• TASK TO COMPLETE: In the records that follow, the lines from the one containing "Flakon (52, 1667)" to the one containing "Cozy AntiTheft (47, 1772)", inclusive, are to be given again exactly.
[[ MATERIAL PROVIDED, beginning ]]
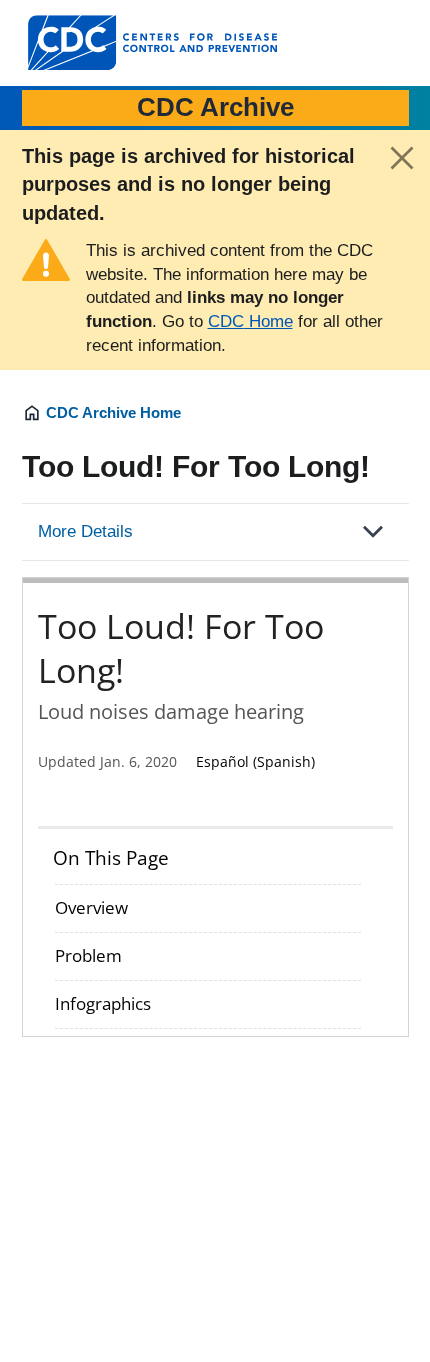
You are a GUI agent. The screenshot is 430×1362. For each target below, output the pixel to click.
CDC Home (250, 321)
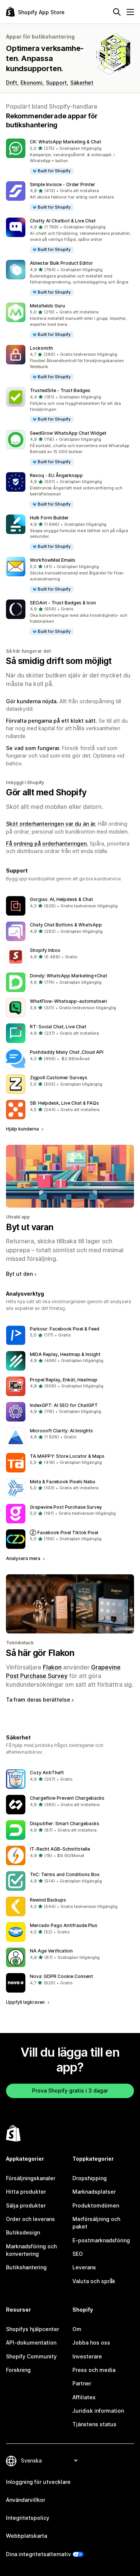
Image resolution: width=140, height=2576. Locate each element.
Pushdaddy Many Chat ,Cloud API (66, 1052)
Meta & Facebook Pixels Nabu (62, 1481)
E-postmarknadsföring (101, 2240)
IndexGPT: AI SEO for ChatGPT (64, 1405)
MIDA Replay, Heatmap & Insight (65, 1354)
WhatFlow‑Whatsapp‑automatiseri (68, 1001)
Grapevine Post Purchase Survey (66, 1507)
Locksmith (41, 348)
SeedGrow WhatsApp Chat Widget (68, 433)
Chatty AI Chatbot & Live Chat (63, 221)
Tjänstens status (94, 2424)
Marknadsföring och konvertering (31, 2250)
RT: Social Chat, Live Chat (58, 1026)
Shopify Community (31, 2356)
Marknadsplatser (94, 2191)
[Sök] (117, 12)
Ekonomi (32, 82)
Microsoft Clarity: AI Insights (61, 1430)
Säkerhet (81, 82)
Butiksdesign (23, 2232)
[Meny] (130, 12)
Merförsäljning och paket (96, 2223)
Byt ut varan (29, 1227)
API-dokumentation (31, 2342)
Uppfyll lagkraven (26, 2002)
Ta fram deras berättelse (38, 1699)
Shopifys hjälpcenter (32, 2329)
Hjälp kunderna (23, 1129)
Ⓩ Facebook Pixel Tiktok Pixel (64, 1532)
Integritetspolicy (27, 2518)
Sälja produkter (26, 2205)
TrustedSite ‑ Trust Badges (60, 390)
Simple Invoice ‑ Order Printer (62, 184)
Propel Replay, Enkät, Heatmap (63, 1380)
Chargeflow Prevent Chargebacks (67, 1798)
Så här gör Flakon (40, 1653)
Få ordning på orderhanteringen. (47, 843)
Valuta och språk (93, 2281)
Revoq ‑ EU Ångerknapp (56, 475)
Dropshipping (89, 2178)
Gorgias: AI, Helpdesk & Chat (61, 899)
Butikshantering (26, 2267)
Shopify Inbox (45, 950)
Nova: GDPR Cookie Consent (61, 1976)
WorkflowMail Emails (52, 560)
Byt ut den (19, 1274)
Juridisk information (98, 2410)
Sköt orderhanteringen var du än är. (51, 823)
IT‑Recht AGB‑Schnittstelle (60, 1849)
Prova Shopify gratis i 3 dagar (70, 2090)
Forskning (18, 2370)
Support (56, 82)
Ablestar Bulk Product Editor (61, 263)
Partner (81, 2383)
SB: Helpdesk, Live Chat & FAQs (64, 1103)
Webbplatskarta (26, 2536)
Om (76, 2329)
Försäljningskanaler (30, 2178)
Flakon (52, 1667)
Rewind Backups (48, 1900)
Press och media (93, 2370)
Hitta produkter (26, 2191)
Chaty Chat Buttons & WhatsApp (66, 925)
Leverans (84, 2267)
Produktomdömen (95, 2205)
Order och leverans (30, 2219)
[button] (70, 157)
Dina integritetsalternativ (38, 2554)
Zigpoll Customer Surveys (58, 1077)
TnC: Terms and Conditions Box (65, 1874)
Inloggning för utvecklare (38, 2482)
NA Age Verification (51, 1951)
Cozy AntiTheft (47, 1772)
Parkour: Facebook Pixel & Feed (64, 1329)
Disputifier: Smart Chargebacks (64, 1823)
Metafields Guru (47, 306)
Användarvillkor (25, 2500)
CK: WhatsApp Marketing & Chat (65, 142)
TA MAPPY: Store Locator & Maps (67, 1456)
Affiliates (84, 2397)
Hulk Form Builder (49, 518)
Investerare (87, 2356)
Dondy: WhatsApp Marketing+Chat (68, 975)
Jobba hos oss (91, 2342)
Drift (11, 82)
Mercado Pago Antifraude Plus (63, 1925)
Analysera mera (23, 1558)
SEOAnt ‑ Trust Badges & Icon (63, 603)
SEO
[[ MATERIAL PROVIDED, end ]]
• RESPONSE FOR THIS EXERCISE:
Flakon (52, 1667)
Rewind Backups (48, 1900)
Press och media (93, 2370)
Hitta produkter (26, 2191)
Chaty Chat Buttons & WhatsApp (66, 925)
Leverans (84, 2267)
Produktomdömen (95, 2205)
Order och leverans (30, 2219)
[button] (70, 157)
Dina integritetsalternativ (38, 2554)
Zigpoll Customer Surveys (58, 1077)
TnC: Terms and Conditions Box (65, 1874)
Inloggning för utvecklare (38, 2482)
NA Age Verification (51, 1951)
Cozy AntiTheft (47, 1772)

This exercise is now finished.